After pouring a tall glass of rum and Coke, adding some extra ice, I trudged around the bar and headed in his direction. Hopefully this time I wouldn’t tip it all over the floor. The closer I got to his table, the more intrigued I was. He was alone again. He was always alone. Every time I’d seen him come in here, he was always flying solo. He’d nod his head in hello before finding a quiet, dark corner. He never brought a book, he didn’t look at this phone—he just sat there. Alone. Seemingly enjoying the solitude. It made me curious in all the worst ways.
“I brought…you a drink,” I announced as I set the glass down on the table in front of him.
“Th-thanks?”
“I-kinda-spilt-your-dinner-all-over-the-floor.” My words came out in one giant garbled mess. I hated it when I had verbal diarrhoea. It only happened when I got really nervous, and I couldn’t place the last time I had been, but there was something about the way he looked at me that brought it all back with a vengeance. The stubble on his chin looked sexy and scruffy, and the thought of it scratching my thighs sent a shiver through my body. One look at his calloused hands had me wondering what he could do with them.
“That’s okay,” he replied with a deep, gravelly voice that shook my very core.
“We’re just organising a new plate. Shouldn’t be too long.”
“Don’t sweat it.”
He grinned and I think I melted. If I didn’t, then I wanted to. His easy-going attitude and that panty melting smirk had me thinking and picturing things I had no business picturing. He was a customer. I didn’t even know his name. He didn’t know mine. I was just a pathetic, horny woman. Even the illusion of interest was enough for me to squeeze my thunder thighs together as tightly as I could, hoping for a brief moment of relief.

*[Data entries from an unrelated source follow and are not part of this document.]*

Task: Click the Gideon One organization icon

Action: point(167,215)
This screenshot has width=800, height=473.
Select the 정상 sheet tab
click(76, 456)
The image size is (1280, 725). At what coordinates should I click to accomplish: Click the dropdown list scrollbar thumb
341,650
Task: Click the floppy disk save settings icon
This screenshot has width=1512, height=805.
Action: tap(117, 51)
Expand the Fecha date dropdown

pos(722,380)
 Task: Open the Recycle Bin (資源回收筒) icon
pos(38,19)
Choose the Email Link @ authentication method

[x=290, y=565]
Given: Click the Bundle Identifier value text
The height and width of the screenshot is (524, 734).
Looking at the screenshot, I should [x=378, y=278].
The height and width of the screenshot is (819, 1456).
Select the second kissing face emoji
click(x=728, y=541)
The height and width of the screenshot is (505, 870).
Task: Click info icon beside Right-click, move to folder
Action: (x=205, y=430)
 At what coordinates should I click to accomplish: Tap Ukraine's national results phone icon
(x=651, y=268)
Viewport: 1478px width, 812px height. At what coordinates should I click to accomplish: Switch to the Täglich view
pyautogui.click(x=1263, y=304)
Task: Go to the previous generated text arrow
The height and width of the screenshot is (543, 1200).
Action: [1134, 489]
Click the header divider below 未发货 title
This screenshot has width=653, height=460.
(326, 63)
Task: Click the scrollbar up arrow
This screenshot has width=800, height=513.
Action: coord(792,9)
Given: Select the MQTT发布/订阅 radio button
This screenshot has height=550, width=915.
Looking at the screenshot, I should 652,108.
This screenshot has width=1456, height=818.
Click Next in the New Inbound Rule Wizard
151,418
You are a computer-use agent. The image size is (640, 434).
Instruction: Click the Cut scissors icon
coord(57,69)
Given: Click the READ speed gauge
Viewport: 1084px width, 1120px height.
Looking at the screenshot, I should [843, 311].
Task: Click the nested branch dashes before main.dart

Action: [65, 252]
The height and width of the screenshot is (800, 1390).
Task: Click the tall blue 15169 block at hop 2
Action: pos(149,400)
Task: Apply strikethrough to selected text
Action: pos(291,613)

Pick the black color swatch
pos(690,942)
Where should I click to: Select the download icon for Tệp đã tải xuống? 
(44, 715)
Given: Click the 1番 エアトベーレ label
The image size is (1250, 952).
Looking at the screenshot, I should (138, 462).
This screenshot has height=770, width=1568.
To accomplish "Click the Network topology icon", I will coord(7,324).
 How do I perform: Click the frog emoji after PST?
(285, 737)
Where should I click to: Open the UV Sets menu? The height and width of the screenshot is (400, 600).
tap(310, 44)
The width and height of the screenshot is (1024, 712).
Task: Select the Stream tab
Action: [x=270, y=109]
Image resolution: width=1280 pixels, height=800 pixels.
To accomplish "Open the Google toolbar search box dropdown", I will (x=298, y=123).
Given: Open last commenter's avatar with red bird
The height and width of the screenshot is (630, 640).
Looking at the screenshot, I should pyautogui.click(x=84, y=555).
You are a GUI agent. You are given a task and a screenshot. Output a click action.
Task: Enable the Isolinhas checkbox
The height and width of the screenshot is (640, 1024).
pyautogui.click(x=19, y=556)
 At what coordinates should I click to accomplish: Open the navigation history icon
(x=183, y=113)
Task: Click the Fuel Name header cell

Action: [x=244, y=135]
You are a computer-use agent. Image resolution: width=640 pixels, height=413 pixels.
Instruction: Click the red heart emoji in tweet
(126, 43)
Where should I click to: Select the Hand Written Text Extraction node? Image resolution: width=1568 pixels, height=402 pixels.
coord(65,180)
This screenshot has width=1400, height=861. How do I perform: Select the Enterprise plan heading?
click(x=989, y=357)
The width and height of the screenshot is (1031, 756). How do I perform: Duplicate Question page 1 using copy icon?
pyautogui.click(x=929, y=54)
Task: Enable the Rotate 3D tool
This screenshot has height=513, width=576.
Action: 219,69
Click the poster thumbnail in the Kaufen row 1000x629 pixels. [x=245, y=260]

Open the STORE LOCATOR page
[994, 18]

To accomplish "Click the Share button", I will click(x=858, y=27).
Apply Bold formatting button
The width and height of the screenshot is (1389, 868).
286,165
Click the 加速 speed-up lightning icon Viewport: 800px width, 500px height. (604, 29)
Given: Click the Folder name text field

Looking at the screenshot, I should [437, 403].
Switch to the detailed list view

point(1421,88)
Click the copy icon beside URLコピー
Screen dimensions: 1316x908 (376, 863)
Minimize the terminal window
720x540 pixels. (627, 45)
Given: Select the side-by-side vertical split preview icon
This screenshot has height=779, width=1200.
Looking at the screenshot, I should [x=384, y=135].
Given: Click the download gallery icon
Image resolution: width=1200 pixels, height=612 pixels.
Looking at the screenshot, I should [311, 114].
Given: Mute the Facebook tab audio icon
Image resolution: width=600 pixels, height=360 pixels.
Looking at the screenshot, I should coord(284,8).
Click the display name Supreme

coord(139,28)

Needing to get away from him as quickly as I could, I simply nodded at him before making my way back towards the bar. Halfway across the room, I detoured past the pool tables, collecting the empty glasses as I went. When I had a stack so high I could no longer reach the top, I started toward the kitchen. Two steps from the bar and a loud slap echoed through. Even louder than the chatter and laughter and the music playing in the background, the sound of a hand slapping my ass echoed.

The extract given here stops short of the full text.